EMPLOYERS' LIABILITY-RAILROAD COMPANIES-FEDERAL STATUTEINTERSTATE COMMERCE-REPAIRING LOCOMOTIVE-Minneapolis & St. Louis Railroad Co. v. Winters, Supreme Court of the United States (Jan. 8, 1917), 37 Supreme Court Reporter, page 170.-George H. Winters, a machinist's helper, was injured while working in a roundhouse repairing an engine. Judgment in his suit against the company was in his favor, and the company appealed. The record in the case did not make it clear whether the verdict was rendered in accordance with a view that the case was within the scope of the Federal act or the State law. In order to give the Supreme Court jurisdiction on appeal to consider questions raised by the company it was necessary to find that the facts, which had been agreed upon in the trial court, showed an employment in interstate commerce and a consequent applicability of the Federal act. The court held that this was not shown, Mr. Justice Holmes saying in the opinion delivered by him:

The agreed statement is embraced in a few words. The plaintiff was making repairs upon an engine. The engine "had been used in the hauling of freight trains over the defendant's line.

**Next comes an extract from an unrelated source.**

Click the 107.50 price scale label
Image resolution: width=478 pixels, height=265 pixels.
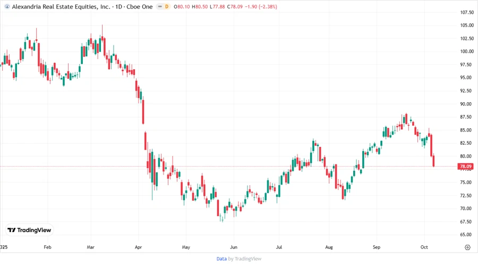point(465,12)
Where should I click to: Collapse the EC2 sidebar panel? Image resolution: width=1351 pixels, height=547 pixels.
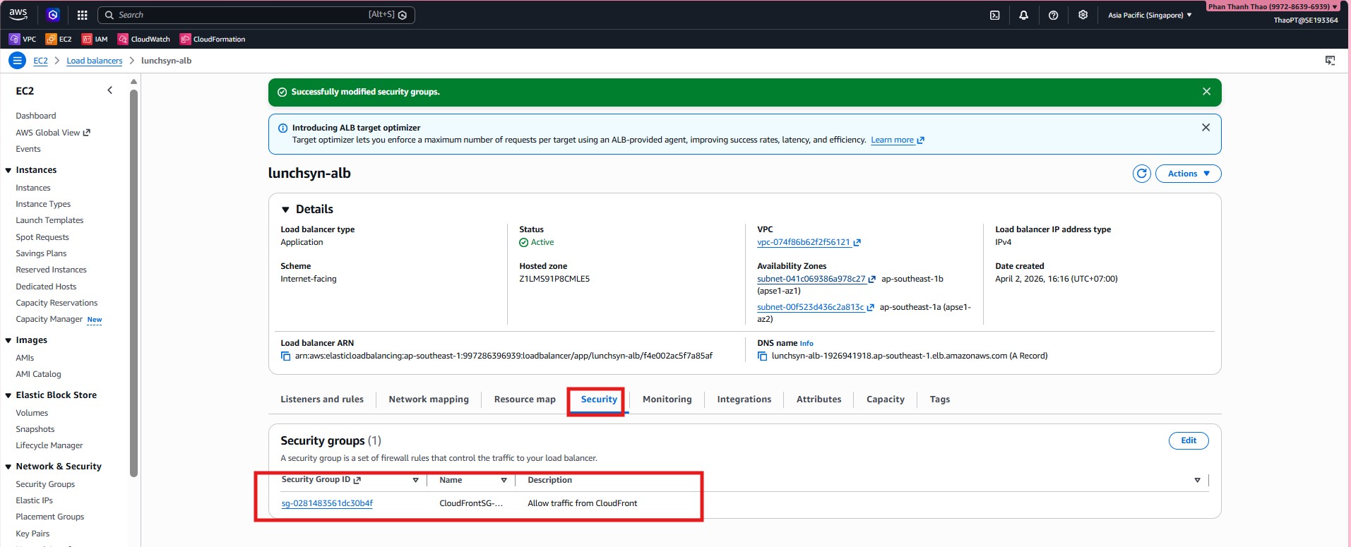(109, 90)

. . which freight trains hauled both intrastate and interstate commerce, and it was so used after the plaintiff's injury." The last time before the injury on which the engine was used was on October 18, when it pulled a freight train into Marshalltown, and it was used again on October 21, after the accident, to pull a freight train out from the same place. That is all that we have, and is not sufficient to bring the case under the act. This is not like the matter of repairs upon a road permanently devoted to commerce among the States. An engine, as such, is not permanently devoted to any kind of traffic, and it does not appear that this engine was destined especially to anything more definite than such business as it might be needed for. It was not interrupted in an interstate haul to be repaired and go on. It simply had finished some interstate business and had not yet begun upon any other. Its next work, so far as appears, might be interstate or confined to Iowa, as it should happen. At the moment it was not engaged in either. Its character as an instrument of commerce depended on its employment at the time, not upon remote probabilities or upon accidental later events.

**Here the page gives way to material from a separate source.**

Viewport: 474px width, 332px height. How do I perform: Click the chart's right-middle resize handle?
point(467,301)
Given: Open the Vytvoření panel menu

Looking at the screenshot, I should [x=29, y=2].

EMPLOYERS' LIABILITY--RAILROAD COMPANIES-FEDERAL STATUTE— INTERSTATE COMMERCE-SHIFTING CAR TO BE LOADED WITH INTERSTATE SHIPMENT-SAFETY APPLIANCES UNCOUPLING FOR FLYING SWITCH-Christy v. Wabash R. Co., Kansas City Court of Appeals, Missouri (Jan. 29, 1917), 191 Southwestern Reporter, page 241Laura Christy brought action for the death of her husband, occurring while in the employ of the railroad company named. In the circuit court of Randolph County a jury rendered a verdict in her favor, and judgment was entered thereon. It was evident from this verdict.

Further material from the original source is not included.